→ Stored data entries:
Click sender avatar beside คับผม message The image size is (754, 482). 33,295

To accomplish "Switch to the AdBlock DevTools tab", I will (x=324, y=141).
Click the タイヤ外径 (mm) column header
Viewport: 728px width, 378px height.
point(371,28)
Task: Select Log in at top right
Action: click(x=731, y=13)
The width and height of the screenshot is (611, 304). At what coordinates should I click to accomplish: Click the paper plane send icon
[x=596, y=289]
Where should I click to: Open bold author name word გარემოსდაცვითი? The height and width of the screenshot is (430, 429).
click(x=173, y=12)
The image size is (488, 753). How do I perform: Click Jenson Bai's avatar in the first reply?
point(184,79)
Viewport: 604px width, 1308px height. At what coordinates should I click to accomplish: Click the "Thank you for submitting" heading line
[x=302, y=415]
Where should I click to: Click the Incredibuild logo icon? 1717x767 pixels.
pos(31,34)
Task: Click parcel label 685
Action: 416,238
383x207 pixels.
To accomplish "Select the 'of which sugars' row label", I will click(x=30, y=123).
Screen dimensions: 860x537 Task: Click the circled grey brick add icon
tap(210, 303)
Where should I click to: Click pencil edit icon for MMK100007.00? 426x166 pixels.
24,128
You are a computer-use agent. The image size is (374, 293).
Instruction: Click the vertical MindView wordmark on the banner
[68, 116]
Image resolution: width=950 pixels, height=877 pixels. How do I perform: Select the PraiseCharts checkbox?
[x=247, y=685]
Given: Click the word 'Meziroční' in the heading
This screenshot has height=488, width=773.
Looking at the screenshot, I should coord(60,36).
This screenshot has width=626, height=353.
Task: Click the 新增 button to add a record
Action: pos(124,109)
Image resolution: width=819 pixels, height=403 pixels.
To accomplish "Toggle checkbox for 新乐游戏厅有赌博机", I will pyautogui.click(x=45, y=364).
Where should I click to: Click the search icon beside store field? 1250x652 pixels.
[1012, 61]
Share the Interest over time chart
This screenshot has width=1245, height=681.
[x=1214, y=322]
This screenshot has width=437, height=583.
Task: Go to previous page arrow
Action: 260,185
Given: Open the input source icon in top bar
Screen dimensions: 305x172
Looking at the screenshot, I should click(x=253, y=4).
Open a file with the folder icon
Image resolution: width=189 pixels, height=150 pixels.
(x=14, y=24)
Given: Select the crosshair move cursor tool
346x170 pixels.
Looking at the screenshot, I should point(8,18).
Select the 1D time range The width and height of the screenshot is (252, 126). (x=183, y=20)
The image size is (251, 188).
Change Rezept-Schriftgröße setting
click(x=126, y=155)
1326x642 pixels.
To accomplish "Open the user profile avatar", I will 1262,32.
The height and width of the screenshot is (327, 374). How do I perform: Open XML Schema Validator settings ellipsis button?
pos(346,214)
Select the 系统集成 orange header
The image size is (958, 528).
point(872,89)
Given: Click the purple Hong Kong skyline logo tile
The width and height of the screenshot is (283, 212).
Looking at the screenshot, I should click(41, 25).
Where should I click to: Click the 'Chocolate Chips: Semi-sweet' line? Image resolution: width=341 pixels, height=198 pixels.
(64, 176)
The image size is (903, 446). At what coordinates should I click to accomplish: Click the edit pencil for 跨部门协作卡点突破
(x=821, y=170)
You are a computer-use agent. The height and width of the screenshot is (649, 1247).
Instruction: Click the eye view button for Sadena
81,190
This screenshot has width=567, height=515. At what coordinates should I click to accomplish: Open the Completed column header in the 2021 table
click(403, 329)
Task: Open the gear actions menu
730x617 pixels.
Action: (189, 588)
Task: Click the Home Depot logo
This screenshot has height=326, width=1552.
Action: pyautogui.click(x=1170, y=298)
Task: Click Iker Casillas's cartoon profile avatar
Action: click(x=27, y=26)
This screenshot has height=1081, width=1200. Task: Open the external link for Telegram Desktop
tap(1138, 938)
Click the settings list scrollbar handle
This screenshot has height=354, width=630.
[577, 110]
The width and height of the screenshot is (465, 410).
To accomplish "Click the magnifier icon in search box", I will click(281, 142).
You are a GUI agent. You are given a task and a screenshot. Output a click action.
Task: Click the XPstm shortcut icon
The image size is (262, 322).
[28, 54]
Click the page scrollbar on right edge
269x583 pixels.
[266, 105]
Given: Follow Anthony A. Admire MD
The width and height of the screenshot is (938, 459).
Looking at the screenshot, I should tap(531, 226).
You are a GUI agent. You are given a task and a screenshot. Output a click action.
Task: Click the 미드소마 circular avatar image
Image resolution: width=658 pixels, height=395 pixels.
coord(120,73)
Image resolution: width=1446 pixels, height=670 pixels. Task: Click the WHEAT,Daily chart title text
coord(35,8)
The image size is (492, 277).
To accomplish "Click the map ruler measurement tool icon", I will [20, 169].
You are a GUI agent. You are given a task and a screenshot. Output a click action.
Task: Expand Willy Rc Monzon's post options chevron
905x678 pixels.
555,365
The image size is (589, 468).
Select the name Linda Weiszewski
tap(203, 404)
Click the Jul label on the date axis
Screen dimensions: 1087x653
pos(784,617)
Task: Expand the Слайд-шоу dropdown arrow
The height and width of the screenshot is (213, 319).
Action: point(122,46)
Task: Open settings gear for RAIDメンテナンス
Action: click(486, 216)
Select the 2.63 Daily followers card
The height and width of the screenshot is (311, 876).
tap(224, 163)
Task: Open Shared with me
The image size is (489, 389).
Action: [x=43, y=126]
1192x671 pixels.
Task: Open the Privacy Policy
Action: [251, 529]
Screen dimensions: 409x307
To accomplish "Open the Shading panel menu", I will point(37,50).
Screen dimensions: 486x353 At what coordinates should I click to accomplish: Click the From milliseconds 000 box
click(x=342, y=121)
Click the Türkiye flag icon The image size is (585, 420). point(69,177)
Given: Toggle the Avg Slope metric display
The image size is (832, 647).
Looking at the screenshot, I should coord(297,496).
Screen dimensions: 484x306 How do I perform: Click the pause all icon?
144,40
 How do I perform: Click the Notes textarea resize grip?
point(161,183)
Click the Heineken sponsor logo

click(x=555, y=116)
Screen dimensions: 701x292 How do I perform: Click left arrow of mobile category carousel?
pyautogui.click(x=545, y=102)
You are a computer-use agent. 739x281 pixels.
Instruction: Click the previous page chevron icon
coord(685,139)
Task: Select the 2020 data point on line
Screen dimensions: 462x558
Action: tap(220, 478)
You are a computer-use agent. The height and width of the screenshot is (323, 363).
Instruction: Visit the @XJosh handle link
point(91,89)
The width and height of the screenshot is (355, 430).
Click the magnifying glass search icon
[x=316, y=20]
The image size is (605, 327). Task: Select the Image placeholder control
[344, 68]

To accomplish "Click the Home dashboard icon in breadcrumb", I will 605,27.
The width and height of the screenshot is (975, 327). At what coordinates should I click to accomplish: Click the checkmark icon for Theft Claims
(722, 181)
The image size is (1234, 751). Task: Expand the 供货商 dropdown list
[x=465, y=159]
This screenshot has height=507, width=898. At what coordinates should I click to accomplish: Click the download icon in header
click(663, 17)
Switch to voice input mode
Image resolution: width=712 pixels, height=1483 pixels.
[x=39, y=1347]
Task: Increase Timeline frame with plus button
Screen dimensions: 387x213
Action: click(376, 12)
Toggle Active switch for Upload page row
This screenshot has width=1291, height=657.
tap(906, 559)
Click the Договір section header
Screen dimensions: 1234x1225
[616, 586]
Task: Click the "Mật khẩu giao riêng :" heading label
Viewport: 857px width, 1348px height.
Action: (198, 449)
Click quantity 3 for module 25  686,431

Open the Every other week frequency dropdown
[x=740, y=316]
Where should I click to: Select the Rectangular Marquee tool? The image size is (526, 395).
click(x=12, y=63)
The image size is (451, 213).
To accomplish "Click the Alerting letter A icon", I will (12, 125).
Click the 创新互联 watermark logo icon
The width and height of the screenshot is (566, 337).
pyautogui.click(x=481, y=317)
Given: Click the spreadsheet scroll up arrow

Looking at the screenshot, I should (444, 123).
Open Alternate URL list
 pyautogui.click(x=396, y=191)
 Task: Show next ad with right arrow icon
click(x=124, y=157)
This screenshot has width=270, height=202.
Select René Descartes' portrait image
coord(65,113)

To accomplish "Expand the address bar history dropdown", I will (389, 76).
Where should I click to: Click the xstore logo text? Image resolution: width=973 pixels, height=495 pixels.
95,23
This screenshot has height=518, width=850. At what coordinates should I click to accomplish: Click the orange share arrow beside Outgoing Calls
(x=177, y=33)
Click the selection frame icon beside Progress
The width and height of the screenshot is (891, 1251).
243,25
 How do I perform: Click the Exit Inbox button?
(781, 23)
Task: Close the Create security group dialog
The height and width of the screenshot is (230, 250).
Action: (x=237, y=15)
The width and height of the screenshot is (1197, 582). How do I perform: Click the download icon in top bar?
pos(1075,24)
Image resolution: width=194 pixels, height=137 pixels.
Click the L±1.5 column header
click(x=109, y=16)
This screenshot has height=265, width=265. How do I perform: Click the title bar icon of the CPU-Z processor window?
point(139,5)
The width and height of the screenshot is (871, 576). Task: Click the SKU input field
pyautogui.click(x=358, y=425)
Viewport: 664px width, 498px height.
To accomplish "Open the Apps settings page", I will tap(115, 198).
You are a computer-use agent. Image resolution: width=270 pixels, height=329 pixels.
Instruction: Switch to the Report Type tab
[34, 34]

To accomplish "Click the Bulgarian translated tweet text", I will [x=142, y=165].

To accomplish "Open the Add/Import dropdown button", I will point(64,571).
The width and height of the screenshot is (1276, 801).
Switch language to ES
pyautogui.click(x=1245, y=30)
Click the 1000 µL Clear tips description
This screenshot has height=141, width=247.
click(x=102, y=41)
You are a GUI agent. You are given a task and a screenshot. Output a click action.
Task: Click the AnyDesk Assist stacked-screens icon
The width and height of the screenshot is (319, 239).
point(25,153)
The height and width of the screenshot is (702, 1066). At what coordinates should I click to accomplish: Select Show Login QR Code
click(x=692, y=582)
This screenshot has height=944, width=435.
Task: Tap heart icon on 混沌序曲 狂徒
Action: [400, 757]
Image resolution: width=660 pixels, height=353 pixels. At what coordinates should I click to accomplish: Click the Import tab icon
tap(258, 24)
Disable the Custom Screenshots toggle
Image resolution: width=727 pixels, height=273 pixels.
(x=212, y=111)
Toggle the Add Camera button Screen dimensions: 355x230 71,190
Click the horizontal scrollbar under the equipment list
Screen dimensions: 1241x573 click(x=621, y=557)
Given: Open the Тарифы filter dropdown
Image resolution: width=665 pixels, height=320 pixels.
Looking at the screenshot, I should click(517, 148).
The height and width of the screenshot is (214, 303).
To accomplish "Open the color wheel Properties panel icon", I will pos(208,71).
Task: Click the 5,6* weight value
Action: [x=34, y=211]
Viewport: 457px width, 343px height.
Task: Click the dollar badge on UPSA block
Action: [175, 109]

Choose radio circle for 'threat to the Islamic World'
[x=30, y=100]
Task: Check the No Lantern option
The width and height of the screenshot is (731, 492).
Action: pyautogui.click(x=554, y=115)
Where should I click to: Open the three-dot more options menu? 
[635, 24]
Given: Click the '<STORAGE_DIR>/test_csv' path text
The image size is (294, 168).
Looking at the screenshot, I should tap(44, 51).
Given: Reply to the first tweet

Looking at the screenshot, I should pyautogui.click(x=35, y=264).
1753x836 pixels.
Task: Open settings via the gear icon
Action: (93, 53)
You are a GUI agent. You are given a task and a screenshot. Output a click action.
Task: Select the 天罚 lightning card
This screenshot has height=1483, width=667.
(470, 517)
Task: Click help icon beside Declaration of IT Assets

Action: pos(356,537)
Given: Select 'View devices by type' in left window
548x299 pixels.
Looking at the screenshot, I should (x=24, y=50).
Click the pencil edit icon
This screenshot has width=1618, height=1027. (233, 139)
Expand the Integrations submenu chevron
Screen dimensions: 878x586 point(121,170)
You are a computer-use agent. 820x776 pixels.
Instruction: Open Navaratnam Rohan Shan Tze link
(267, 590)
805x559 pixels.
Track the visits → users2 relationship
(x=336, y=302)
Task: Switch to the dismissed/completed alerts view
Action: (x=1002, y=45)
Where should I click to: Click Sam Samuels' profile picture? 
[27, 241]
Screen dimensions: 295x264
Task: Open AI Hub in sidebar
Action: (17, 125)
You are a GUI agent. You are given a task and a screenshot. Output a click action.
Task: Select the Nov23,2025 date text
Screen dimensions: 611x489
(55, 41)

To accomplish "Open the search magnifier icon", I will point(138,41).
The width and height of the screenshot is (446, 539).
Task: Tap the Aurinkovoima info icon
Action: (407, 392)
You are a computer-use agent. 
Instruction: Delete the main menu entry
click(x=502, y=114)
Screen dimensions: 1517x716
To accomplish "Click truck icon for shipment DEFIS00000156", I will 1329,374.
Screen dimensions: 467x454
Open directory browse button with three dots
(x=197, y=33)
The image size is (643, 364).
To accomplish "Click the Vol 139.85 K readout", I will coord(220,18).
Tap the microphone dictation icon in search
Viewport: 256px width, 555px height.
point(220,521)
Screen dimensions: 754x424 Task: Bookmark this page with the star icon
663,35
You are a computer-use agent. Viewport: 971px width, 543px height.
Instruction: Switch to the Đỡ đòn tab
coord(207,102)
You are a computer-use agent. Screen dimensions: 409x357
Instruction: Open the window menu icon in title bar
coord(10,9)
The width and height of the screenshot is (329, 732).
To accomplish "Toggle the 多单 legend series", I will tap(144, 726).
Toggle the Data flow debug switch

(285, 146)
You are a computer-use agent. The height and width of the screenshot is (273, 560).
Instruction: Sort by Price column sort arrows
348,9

→ REQUIREMENT: Return only the part of the records above that opens with the line containing "Screen dimensions: 486x353" and closes with the line containing "Task: Select the 2020 data point on line", ends included.

→ ANSWER SPACE:
Screen dimensions: 486x353 At what coordinates should I click to accomplish: Click the From milliseconds 000 box
click(x=342, y=121)
Click the Türkiye flag icon The image size is (585, 420). point(69,177)
Given: Toggle the Avg Slope metric display
The image size is (832, 647).
Looking at the screenshot, I should coord(297,496).
Screen dimensions: 484x306 How do I perform: Click the pause all icon?
144,40
 How do I perform: Click the Notes textarea resize grip?
point(161,183)
Click the Heineken sponsor logo

click(x=555, y=116)
Screen dimensions: 701x292 How do I perform: Click left arrow of mobile category carousel?
pyautogui.click(x=545, y=102)
You are a computer-use agent. 739x281 pixels.
Instruction: Click the previous page chevron icon
coord(685,139)
Task: Select the 2020 data point on line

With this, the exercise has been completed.